Idaho notes a 34 percent decrease in statewide payday lending

Inside Subprime: April 10, 2018

By Lindsay Frankel

In recent years, Idaho has seen a decline in the number of payday lenders operating in the state. In 2015, 69 storefronts closed, many of which were owned by national chains. Texas-based EZCorp Inc. was responsible for 20 of the store closings, and also closed all 480 of its U.S. stores, noting an “increasingly challenging legislative and regulatory environment” as one of its reasons for going out of business.

In a report conducted by the PEW Charitable Trusts in 2012, Idaho payday lenders were found to charge the highest interest rates in the nation, with a whopping annual average interest rate of 582 percent. The report notes that there are no payday lending stores in states that either prohibit payday lending or cap interest rates at 36 percent. This indicates that payday lending services are more likely to flourish in states that do not closely regulate payday loans. Conversely, the decrease in payday lenders in Idaho is likely attributed to the discussion of new payday lending regulations.

A 2014 bill limited payday loans in Idaho to 25 percent of the borrower’s monthly income and also placed limits on additional fees. This change was backed by the industry and unlikely to be the direct cause of the steep drop in payday lending licenses. Still, it is possible that this bill has drawn attention to disreputable practices in the industry and created a climate of change that has encouraged payday lenders to preemptively close down shop in Idaho.
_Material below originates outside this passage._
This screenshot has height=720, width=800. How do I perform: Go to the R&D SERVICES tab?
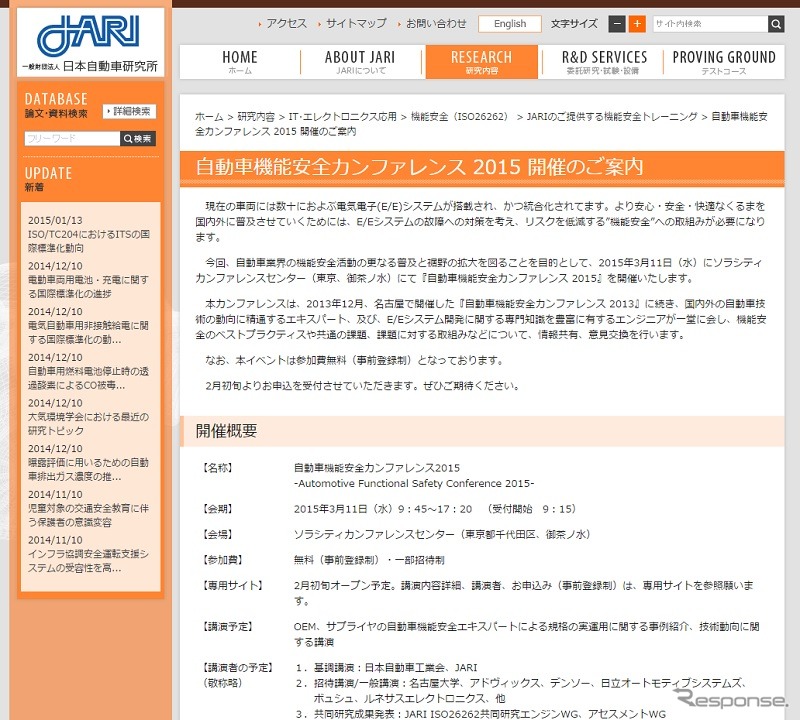click(x=603, y=62)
Around 50 percent of all payday loans are given to borrowers at least ten times in a row, a 2014 CFPB study found. One likely conclusion is that the payday lending business model depends on borrowers getting stuck in a cycle of debt, according to former CFPB Director Richard Cordray.

Before Cordray’s controversial departure from the CFPB late last year, the CFPB was actively working to place limits on payday loans. We we’ve reported many times, the Bureau introduced rules in late 2017 which were designed to protect consumers by forcing lenders to verify potential borrowers had the means to pay back their loans. However, recent turmoil in the CFPB may mean these rules might never go into effect.

But until we know for sure what’s happening with these payday lending rules, are payday lenders in Boise and other communities closing down their stores in anticipation of these future regulations? Since payday lenders in Idaho declined to comment on the topic, we can only guess that newly proposed laws may be impacting the decline. Utah, which has comparable laws to Idaho, also noted a decline in payday lenders, though the drop was not as significant. Paul Cline of the Utah Department of Financial Institutions suggested that payday lenders in Utah are likely aware that limits on lending will become more restrictive in the future.

Even as stricter regulations are put in place, there is still a high demand for payday loans nationally. As many as 76 percent of Americans are living paycheck to paycheck, and about 20 percent of households don’t have access to traditional banking services. This indicates a need for no credit check loans in Idaho and other states. Many individuals see payday loans as their only option when financial emergencies arise. Still, predatory lending practices need to be closely regulated to ensure individuals don’t get trapped in a cycle of debt. It remains to be seen whether payday lenders can stay in business as the CFPB works to put limits on payday loans.